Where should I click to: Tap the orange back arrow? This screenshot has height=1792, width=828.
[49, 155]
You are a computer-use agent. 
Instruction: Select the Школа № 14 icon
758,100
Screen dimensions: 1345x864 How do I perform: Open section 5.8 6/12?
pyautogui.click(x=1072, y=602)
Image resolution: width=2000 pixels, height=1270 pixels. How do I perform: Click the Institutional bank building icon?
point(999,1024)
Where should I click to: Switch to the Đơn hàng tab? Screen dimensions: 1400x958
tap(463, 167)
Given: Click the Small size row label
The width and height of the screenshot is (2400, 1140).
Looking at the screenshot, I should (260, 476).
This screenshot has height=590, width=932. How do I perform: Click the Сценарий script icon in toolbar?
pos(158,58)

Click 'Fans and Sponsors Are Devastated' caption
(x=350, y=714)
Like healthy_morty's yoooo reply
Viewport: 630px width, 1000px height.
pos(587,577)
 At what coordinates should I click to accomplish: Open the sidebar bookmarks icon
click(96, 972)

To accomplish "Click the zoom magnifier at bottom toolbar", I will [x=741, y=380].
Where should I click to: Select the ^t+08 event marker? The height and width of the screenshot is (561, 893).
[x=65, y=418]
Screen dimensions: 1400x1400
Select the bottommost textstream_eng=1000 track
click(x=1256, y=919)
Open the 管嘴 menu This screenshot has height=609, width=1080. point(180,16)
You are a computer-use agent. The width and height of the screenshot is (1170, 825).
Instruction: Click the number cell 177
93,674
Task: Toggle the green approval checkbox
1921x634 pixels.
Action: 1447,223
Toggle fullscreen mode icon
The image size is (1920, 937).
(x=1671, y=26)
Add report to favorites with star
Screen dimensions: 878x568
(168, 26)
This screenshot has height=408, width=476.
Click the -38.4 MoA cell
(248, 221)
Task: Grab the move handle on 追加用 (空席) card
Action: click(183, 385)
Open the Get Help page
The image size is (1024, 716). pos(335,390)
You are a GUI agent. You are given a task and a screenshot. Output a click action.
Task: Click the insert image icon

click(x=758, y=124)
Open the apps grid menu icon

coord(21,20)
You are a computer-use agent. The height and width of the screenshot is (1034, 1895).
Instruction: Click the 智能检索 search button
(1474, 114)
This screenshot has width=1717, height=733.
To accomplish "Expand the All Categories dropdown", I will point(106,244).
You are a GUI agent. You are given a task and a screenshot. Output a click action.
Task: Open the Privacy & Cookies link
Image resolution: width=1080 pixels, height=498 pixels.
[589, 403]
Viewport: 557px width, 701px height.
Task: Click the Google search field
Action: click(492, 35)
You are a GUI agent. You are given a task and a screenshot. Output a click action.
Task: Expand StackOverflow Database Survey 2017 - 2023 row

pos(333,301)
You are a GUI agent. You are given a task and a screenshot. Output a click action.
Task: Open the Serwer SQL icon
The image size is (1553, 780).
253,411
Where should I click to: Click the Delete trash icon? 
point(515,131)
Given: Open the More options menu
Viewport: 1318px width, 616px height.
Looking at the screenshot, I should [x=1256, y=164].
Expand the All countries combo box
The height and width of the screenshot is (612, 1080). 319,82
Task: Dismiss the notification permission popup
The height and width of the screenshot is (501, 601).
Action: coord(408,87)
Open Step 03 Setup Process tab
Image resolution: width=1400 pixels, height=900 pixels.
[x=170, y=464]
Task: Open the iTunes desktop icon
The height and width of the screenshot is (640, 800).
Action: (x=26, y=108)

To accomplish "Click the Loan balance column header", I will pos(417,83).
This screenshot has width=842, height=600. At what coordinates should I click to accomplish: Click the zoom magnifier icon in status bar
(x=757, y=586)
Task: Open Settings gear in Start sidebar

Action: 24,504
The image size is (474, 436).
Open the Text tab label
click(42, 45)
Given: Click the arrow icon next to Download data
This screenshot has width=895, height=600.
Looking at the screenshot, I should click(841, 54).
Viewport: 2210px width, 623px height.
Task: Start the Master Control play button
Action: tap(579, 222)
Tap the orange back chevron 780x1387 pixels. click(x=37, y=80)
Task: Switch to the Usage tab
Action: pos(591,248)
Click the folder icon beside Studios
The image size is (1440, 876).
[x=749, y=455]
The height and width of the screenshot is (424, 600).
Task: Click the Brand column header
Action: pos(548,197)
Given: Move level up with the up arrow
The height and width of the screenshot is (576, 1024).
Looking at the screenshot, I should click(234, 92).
--
Prompt: Copy out every line above where "with" is present.

Finished exercise:
Add report to favorites with star
Given: Move level up with the up arrow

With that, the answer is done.